### SUPPLIED RECORDS
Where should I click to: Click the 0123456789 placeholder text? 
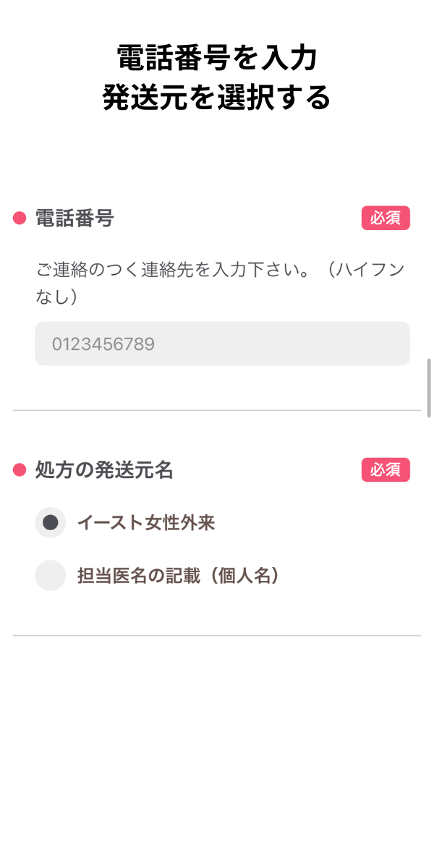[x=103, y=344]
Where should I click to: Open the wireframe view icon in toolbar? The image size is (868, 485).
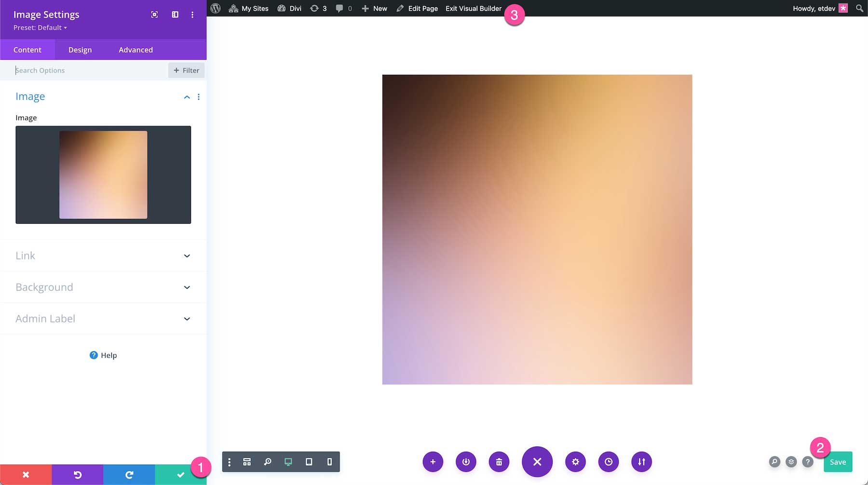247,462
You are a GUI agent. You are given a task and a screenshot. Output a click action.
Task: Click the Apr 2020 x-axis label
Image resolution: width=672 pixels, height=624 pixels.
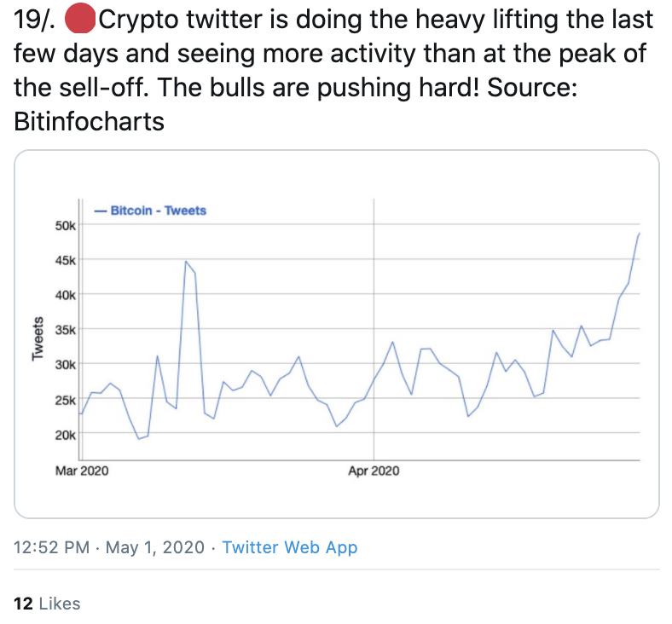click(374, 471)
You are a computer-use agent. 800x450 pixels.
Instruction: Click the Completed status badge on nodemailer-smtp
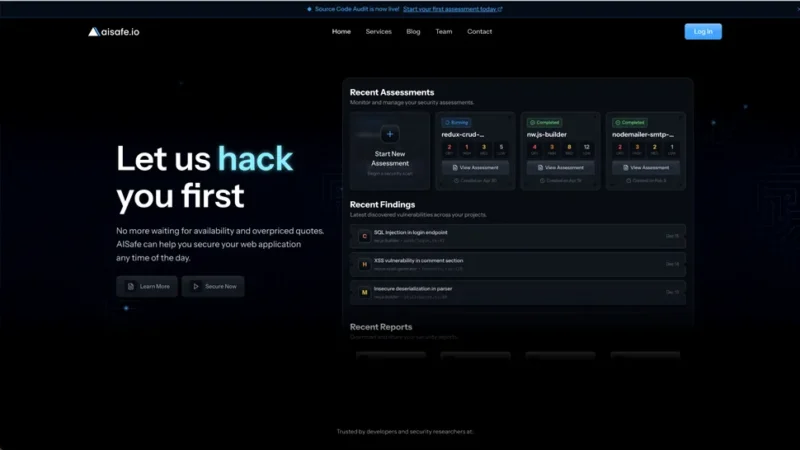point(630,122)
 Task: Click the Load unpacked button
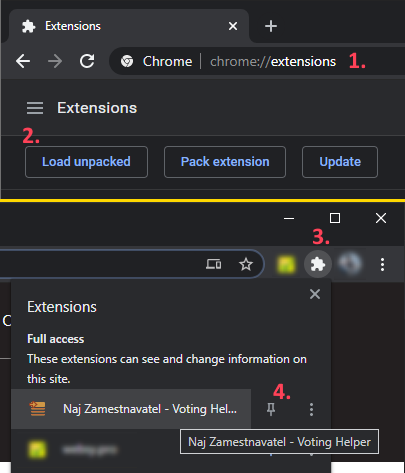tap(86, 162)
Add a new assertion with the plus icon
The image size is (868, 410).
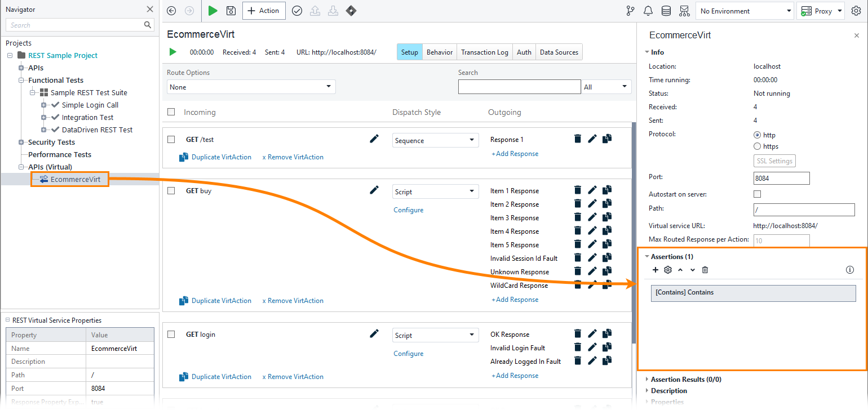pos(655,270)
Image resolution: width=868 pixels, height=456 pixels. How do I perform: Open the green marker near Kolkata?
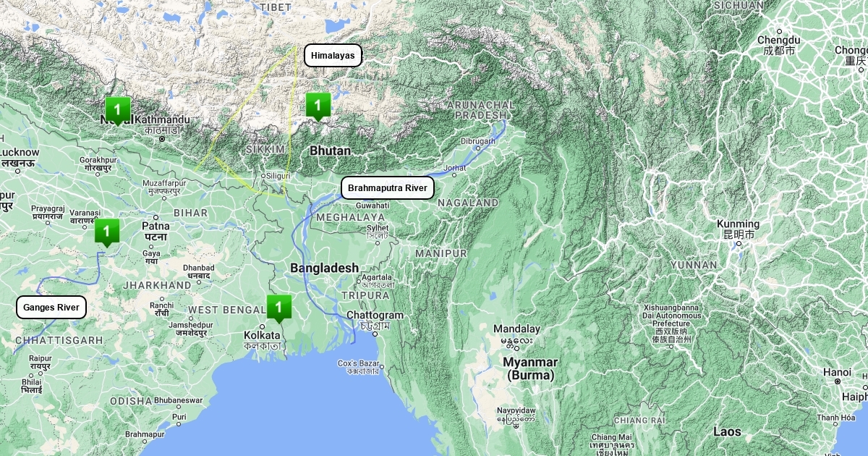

### WHAT YOU HAVE TO DO
Verbatim copy without images: write the records above out in full.

### RESULT OF THE EXERCISE
Where should I click to: Click the 0123456789 placeholder text? 
[x=103, y=344]
Where should I click to: Open the wireframe view icon in toolbar? The image size is (868, 485).
247,462
You are a GUI agent. You are given a task and a screenshot. Output a click action.
Task: Click the Apr 2020 x-axis label
Image resolution: width=672 pixels, height=624 pixels.
click(374, 471)
You are a computer-use agent. 800x450 pixels.
Instruction: Click the Completed status badge on nodemailer-smtp
point(630,122)
 Task: Click the Load unpacked button
tap(86, 162)
Add a new assertion with the plus icon
The image size is (868, 410).
pos(655,270)
Image resolution: width=868 pixels, height=456 pixels. How do I perform: Open the green marker near Kolkata?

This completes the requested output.